そして、紹介を終えて以来閉じていたその口を開いた。
「…冬のクリパのときの事か?」
「うん。…あの時の葉山君の言葉。それを変に思ってたら、比企谷の話で筋が見えたの」
無事に合同パーティーを終えた後だった。
あの後すぐに、私は比企谷のところへ向かって、適当な話でもして帰ろうと思っていた。
そんな私が比企谷のもとへ着いたとき、比企谷は葉山君と話をしていたが、構わず声を掛けて、話に割り込んだ。もとからそんな所で遠慮する様な私ではない。比企谷もそれを分かったのか、何かあったか?と直ぐに迎えてくれていた。
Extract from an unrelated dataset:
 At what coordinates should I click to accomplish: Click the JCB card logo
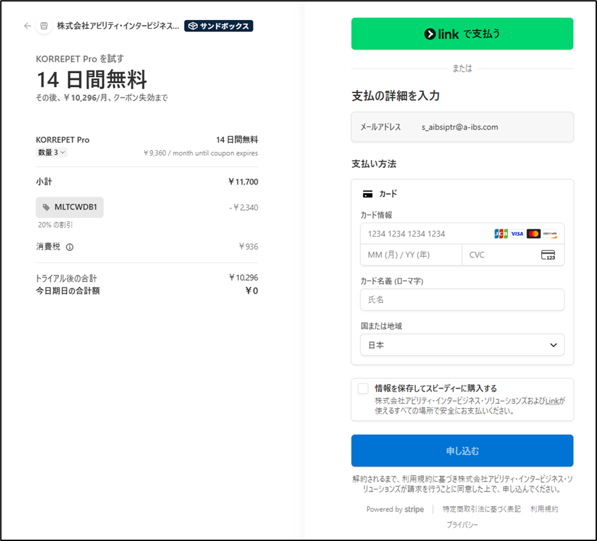[x=500, y=233]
その話がどんな話だったかは聞かなかったけど、私が話に入ったとき、丁度葉山君の口から雪ノ下さんの話が出た。アイツとはそんなんじゃねぇ、と語る比企谷に苦笑した葉山君が、陽乃さんも君の事を気にかけてるみたいだし、と、唐突に言ったのだ。
何の話?と比企谷に訊いたら、後で、と誤魔化されてしまったが、後でその話を比企谷に訊いたら、ちゃんと答えてくれた。
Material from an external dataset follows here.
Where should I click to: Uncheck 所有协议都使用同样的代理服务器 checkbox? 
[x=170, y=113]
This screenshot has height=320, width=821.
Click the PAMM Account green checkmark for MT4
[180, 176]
「その答えが、陽乃さんが比企谷に元に戻って欲しい、と思ってるって考えた理由です」
「……まったく、隼人も、余計な事をしてくれたね。…それじゃ雪乃ちゃんなんかあげられないぞ?」
「こんな人前でそんなキラーパスを寄越さないで下さい…」
ここへ来て初めて大きな溜め息とともに笑顔を見せた雪ノ下さんは、葉山君をイジると、近くを通った店員を呼び止めて適当な注文をする。
どうやら、まだ話し合いは続きそうだ。